Эти заявления были лишь первыми залпами в целенаправленной работе по «формированию общественного понимания событий» [Baker 1994: 56][45]. Даже те, кто был «там», на месте событий, узнавали о «значении» того или иного эпизода позже, из выступлений, а также из листовок, прокламаций и бюллетеней, которые наводнили Петроград и Москву в первые дни после 25 октября[46]. Патрик Райт в своем исследовании современной Великобритании пишет:
Мы узнаем новости о том или ином событии посредством тематизации, которая побуждает нас понимать происходящее (и наше отношение к нему) в накапливающихся терминах национальной идентичности, культуры, истории и традиции <…> [Это] публично провозглашенное чувство идентичности <…> Среди его важнейших элементов – исторически выработанное чувство прошлого, которое служит основой для распространения других определений того, что считается нормальным, подходящим или возможным [Wright 1985: 141–142].
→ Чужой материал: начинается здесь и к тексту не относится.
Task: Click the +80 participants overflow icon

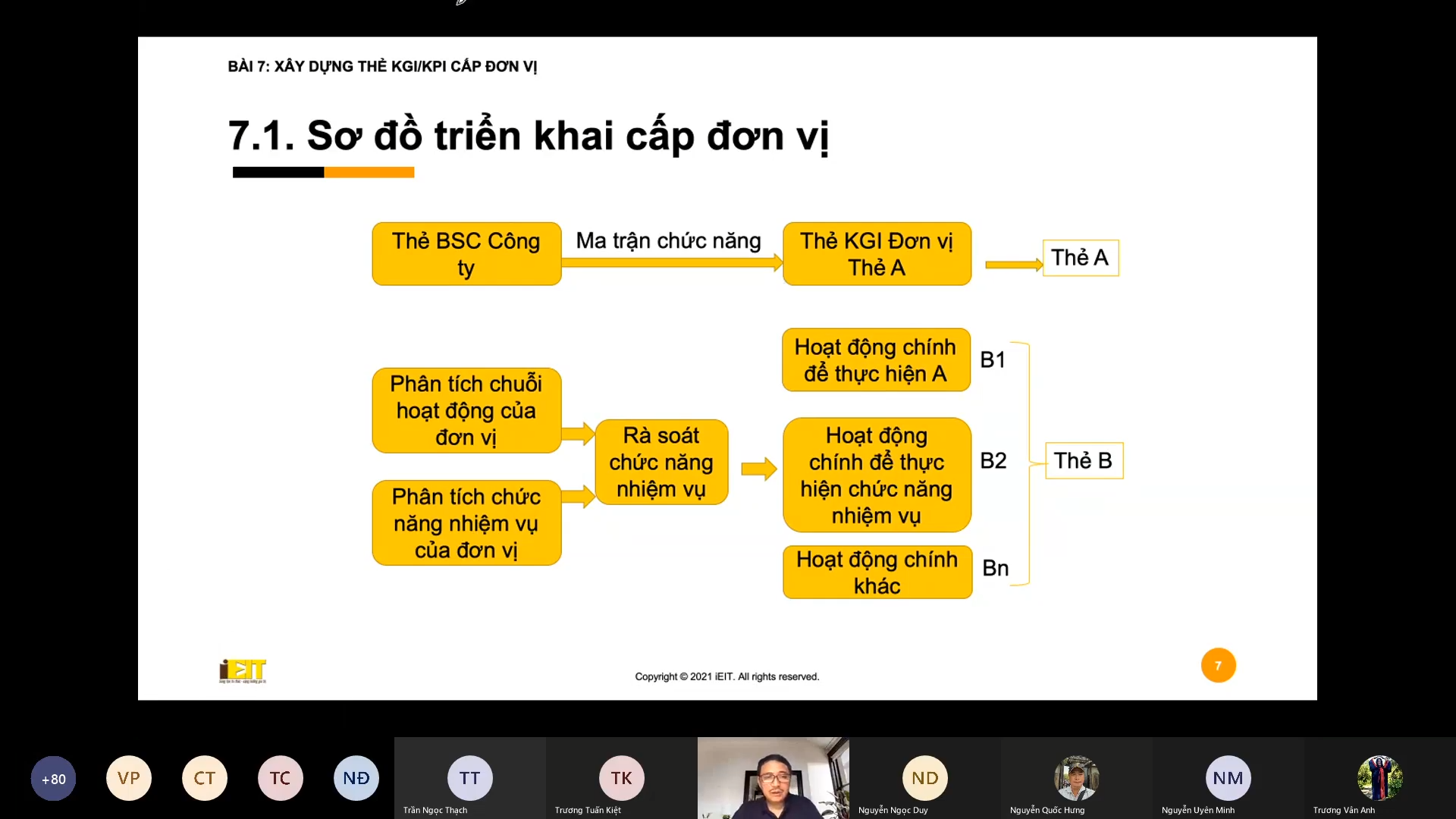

Даже один из арестованных – и в тот момент обреченных – министров Временного правительства, либеральный член Конституционно-демократической партии (кадет) А. И. Шингарев, несмотря на свою острую неприязнь к большевикам, записал в своем дневнике в тюремной камере Петропавловской крепости 14 декабря 1917 года: «…я приемлю революцию и не только приемлю, но и приветствую, и не только приветствую, но и утверждаю. Если бы мне предложили начать ее сначала, я не колеблясь бы сказал теперь: “Начнем!”» [Шингарев 1918: 36].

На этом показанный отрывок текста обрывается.